Enlarged breasts in men represent growth and swelling of tissue of the mammary glands and surrounding tissues. Enlarged breasts in men may signallize many different medical conditions, which can be generally divided into tumorous and non-tumorous. Tumorous underlying causes are represented mainly by breast cancer in men, and are therefore rare. Non-tumorous enlargement of breasts in men, commonly called gynecomastia, is much more common and can occur out of either physiologic or non-physiologic causes.
Typically gynecomastia presents with swollen breast glandular tissue, resulting in visible enlargement of the breast (Pic. 1) and palpable as soft, mobile subcutaneous tissue masses. Breast tenderness is also common. This enlargement may occur on one side or both. An increase in the diameter of the areola and asymmetry of chest tissue are other possible signs of gynecomastia. Dimpling of the skin and nipple retraction are not typical features of gynecomastia. Milky discharge from the nipple is also not a typical finding, but may be seen in a gynecomastic individual with a prolactin secreting tumour.
Gynecomastia is thought to be caused by an altered ratio of estrogens (the primary female sex hormones) to androgens (male sex hormones) mediated by an increase in estrogen production, a decrease in androgen production, or a combination of these two factors. Estrogen acts as a growth hormone to increase the size of male breast tissue. The cause of gynecomastia is unknown in around 25% of cases. Drugs are estimated to cause 10–25% of cases of gynecomastia. The increase in breast size due to the accumulation of fatty tissue, as seen in obese patients, is considered pseudogynecomastia.

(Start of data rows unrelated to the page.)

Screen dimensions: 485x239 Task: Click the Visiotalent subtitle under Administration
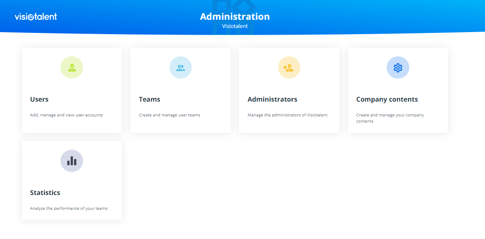(x=234, y=26)
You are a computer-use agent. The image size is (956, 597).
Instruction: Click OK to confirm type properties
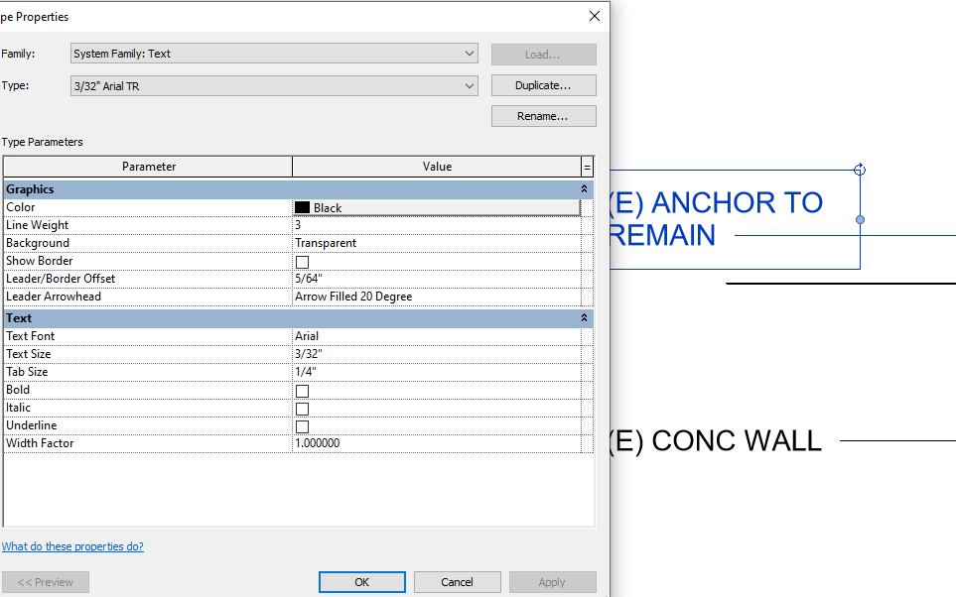pyautogui.click(x=361, y=582)
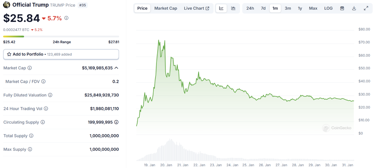Switch to the Market Cap chart tab

pos(166,8)
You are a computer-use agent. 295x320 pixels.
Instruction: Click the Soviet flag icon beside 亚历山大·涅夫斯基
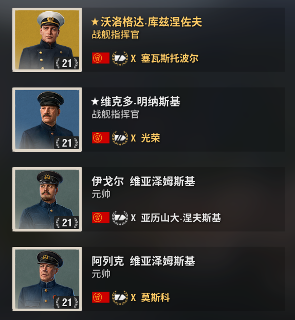point(101,218)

True gynecomastia may or may not be associated with pathological conditions as this can be the result of the usual physiologic development. Gynecomastia is common in normal males in the neonatal period, at early puberty, and with increasing age. Prevalence of asymptomatic gynecomastia is 60%–90% in neonates, 50%–60% in adolescents, and up to 70% in men age 50–69 years. Prevalence of symptomatic gynecomastia is markedly lower. Physiologic gynecomastia is common in adolescents at the time of puberty with published incidence rates of 25 to 65% by the ages of 14. By the time pubertal changes are completed and hormonal levels stabilized, the persistence of gynecomastia is uncommon.
Non-physiologic gynecomastia may be caused by various conditions that alter the ratio of estrogens and androgens in the body. Conditions affecting the reproductive organs include some types of testicular tumors, prolactin-secreting tumors of the pituitary gland, Klinefelter syndrome and antiandrogen therapy for prostate cancer. The estrogen and androgen ratio may be furthermore altered by many other conditions, including various other drugs, chronic diseases such as liver cirrhosis, cystic fibrosis, ulcerous colitis, or some other types of tumors, such as adrenal or lung carcinomas.
Enlarged breasts in men may be associated with several diseases including:
Hypogonadism generally denotes any decrease in the function of sex glands, with lower production of the sex hormones. Hypogonadism may be either primary, originating form a dysfunction of the testes in males. This subsequently leads to decreased production of testosterone (the primary male sex hormone), altering the estrogen-androgen ratio and possibly leading to gynecomastia. Klinefelter´s syndrome, mentioned further in the text, is an example of primary hypogonadism. Secondary hypogonadism may manifest with gynecomastia as well, although it originates from a dysfunction of the pituitary gland, which does not properly stimulate the testis to produce testosterone.
Certain testicular tumors manifest themselves by production of hormonally active compounds, that may alter the estrogen-androgen ratio, and subsequently cause gynecomastia. These include so called sex cord tumors, arising from the Sertoli and Leydig cells of the testis. Sex cord tumors of the testis in post pubertal men are rare. The other tumor that can be hormonaly active and cause gynecomastia is called choriocarcinoma, which belongs to a group of germinal cell tumors (Pic. 2). Testicular choriocarcinoma is one of the rarest variants of testicular germ cell tumours, accounting for less than 1% of testicular germ cell tumours and only about 0.19% of all testicular tumours.
A prolactinoma is a benign tumor (adenoma) of the pituitary gland that produces a hormone called prolactin. It is the most common type of functioning pituitary tumor. Prolactin stimulates the breast to produce milk, and has many other functions such as regulation of mood. Increased prolactin-mediated stimulation of the breast glandular tissue may result in its growth and subsequent gynecomastia in men.
The term Klinefelter syndrome (KS) describes a group of chromosomal disorder in which there is at least one extra X chromosome to a normal male karyotype, 46,XY. Klinefelter syndrome (Pic. 3) is a notable example of a disorder that causes hypogonadism (decreased function of the sex glands), gynecomastia, and has a higher risk of breast cancer in males (20–50 times higher than males without the disorder).